▸ Stated goal
Present the records below as a numbered list, omitting blank lines: start at the line containing "Viewport: 1000px width, 563px height." and end after the line containing "Action: click(x=887, y=180)".

········

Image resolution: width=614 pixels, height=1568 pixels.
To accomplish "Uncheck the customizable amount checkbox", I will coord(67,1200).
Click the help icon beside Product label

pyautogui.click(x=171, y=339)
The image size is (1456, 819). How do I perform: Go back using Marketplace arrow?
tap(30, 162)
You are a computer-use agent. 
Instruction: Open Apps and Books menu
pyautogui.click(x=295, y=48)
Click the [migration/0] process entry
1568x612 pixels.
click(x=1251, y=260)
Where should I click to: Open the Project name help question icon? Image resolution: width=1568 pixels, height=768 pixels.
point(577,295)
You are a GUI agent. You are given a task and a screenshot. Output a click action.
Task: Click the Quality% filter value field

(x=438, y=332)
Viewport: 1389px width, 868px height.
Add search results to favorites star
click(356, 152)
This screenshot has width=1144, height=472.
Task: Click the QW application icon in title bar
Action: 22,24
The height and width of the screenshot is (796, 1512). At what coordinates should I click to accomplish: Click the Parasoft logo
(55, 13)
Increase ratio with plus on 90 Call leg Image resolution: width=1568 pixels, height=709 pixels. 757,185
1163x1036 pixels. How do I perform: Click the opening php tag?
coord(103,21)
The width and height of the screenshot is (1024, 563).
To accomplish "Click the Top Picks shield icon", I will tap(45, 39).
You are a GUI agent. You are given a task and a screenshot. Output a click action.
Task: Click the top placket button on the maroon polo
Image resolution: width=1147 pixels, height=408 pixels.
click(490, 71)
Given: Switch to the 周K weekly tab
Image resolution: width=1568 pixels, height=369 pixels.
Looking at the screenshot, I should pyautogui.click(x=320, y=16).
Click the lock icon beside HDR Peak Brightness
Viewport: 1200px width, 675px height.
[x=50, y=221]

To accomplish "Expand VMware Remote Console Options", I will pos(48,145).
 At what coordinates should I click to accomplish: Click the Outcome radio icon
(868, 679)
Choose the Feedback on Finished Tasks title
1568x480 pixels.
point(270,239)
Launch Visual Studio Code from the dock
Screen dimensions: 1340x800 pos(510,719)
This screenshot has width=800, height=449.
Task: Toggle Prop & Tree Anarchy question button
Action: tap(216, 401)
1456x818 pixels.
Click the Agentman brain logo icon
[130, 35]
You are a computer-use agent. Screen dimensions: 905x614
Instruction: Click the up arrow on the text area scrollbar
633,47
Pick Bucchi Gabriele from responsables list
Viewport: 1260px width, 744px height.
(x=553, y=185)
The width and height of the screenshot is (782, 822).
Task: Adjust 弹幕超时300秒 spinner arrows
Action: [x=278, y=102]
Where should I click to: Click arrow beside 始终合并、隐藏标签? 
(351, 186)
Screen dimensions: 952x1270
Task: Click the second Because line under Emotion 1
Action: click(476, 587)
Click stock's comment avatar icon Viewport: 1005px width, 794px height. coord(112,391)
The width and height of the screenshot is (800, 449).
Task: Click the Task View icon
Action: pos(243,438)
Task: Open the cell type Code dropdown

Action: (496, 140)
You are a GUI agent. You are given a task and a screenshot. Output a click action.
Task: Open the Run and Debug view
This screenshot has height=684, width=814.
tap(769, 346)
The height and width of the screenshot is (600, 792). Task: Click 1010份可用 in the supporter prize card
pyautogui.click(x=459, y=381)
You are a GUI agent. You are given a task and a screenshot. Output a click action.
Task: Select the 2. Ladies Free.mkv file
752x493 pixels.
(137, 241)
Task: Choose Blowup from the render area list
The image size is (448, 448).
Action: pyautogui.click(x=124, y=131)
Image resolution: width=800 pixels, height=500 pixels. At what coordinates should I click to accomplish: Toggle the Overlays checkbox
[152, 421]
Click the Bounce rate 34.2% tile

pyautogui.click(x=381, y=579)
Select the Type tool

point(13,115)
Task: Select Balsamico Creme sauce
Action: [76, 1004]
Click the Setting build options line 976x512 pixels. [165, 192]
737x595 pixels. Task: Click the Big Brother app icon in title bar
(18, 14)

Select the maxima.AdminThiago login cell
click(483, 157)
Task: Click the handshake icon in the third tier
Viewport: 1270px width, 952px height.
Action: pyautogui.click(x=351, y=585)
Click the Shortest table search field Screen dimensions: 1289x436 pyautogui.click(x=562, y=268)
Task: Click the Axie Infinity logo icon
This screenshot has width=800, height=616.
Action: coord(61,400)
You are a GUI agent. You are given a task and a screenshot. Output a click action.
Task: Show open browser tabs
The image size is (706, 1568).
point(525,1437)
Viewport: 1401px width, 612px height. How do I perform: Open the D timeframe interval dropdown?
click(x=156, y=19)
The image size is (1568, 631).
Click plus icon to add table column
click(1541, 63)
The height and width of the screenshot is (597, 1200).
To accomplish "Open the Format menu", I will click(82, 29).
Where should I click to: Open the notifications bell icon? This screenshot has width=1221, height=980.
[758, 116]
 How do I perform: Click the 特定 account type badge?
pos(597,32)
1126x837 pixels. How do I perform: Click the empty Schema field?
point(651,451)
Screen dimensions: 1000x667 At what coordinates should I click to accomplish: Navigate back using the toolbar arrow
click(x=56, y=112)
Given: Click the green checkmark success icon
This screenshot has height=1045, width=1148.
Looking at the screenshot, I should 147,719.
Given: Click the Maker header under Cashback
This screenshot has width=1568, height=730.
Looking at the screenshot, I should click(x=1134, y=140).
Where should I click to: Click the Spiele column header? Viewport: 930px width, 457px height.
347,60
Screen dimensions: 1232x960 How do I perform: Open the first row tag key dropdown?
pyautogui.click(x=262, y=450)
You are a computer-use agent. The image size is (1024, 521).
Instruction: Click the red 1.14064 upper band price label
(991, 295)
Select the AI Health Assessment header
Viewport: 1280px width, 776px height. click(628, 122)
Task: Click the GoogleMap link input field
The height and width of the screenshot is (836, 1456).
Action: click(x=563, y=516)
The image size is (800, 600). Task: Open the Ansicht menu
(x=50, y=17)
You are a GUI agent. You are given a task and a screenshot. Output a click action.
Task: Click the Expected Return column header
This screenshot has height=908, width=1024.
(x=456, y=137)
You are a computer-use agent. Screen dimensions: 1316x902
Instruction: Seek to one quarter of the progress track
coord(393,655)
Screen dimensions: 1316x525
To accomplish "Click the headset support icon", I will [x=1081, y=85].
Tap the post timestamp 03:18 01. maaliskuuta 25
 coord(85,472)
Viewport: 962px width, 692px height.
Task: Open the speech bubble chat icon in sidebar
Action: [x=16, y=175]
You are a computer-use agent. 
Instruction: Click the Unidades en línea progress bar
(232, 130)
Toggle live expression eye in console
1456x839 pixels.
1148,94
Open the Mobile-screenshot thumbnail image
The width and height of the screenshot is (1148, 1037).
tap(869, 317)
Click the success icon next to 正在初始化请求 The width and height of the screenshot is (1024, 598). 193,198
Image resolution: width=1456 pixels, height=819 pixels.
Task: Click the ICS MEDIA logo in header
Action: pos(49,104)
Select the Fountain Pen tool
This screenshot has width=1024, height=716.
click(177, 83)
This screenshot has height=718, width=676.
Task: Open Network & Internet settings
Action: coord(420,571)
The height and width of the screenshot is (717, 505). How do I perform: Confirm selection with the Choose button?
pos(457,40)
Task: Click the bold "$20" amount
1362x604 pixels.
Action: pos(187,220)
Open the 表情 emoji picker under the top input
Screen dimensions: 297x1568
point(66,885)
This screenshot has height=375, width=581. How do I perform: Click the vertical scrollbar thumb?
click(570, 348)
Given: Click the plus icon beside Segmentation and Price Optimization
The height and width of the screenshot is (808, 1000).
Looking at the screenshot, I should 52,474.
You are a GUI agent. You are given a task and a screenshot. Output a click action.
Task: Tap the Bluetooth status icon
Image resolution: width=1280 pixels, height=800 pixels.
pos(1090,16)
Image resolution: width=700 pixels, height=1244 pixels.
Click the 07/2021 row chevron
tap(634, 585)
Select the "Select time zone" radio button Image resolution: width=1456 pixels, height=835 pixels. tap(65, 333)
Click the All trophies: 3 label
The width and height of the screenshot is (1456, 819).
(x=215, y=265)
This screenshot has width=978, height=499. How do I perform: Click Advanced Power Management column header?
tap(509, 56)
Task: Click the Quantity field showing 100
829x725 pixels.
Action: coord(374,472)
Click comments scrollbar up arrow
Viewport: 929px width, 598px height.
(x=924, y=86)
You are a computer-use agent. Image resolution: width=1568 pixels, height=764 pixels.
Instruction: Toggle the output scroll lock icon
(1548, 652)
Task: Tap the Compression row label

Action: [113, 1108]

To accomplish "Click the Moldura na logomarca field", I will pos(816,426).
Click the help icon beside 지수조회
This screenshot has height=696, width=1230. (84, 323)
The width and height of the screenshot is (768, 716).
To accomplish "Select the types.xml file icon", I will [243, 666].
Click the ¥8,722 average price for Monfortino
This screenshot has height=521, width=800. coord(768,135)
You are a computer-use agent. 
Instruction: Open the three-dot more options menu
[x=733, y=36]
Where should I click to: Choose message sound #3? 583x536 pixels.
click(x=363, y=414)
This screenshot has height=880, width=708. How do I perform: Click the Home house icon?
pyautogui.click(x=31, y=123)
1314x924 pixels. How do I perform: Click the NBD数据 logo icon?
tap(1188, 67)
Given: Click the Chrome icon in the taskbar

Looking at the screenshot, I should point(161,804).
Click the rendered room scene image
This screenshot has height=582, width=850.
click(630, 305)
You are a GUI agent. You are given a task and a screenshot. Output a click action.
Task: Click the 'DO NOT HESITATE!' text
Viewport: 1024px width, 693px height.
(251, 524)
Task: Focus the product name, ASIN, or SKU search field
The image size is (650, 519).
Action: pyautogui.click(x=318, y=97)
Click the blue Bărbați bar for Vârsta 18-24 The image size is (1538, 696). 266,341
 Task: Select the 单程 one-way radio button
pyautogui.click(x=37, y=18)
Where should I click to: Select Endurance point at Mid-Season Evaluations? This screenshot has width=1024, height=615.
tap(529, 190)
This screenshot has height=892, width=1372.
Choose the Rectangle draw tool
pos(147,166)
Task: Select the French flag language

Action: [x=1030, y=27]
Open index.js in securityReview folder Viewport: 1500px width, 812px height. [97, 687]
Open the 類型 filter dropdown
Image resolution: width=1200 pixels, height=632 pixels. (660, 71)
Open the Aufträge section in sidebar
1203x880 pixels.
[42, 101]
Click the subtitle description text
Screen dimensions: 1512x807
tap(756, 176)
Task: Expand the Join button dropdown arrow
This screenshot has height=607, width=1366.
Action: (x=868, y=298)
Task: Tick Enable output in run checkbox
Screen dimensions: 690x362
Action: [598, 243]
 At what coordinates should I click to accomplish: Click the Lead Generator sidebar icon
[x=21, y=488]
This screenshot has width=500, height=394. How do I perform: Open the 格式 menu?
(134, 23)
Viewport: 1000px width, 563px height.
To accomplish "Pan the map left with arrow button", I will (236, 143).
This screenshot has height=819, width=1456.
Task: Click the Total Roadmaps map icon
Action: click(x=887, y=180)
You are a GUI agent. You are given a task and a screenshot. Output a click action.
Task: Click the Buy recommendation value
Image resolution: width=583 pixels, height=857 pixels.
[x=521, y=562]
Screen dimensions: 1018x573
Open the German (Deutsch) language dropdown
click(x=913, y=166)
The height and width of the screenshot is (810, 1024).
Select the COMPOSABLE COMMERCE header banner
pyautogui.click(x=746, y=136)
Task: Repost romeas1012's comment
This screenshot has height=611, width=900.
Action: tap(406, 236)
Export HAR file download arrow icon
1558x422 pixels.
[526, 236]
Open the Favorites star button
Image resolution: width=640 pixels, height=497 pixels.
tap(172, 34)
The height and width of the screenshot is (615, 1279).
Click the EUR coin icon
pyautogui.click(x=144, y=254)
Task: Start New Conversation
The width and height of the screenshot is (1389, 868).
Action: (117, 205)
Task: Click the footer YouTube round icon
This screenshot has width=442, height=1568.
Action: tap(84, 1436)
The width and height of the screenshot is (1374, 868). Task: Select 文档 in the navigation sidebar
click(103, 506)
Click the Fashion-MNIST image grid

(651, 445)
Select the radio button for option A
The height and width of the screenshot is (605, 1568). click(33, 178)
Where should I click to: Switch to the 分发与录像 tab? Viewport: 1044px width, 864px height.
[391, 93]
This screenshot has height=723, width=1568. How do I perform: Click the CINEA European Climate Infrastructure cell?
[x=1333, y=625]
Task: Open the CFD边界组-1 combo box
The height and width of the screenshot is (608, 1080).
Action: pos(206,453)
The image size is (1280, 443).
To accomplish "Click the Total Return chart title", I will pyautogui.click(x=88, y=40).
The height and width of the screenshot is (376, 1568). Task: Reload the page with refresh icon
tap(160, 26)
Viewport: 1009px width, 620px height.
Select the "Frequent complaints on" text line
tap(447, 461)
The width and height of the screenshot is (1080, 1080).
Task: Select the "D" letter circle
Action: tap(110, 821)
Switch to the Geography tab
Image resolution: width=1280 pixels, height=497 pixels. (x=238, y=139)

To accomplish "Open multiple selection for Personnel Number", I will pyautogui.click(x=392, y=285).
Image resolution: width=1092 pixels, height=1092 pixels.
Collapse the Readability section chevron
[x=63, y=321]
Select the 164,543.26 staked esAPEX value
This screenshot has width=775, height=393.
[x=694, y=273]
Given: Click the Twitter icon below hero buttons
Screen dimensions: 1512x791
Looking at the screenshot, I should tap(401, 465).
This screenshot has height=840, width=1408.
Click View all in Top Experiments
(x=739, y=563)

········

▸ The answer
1. Viewport: 1000px width, 563px height.
2. To accomplish "Pan the map left with arrow button", I will (236, 143).
3. This screenshot has height=819, width=1456.
4. Task: Click the Total Roadmaps map icon
5. Action: click(x=887, y=180)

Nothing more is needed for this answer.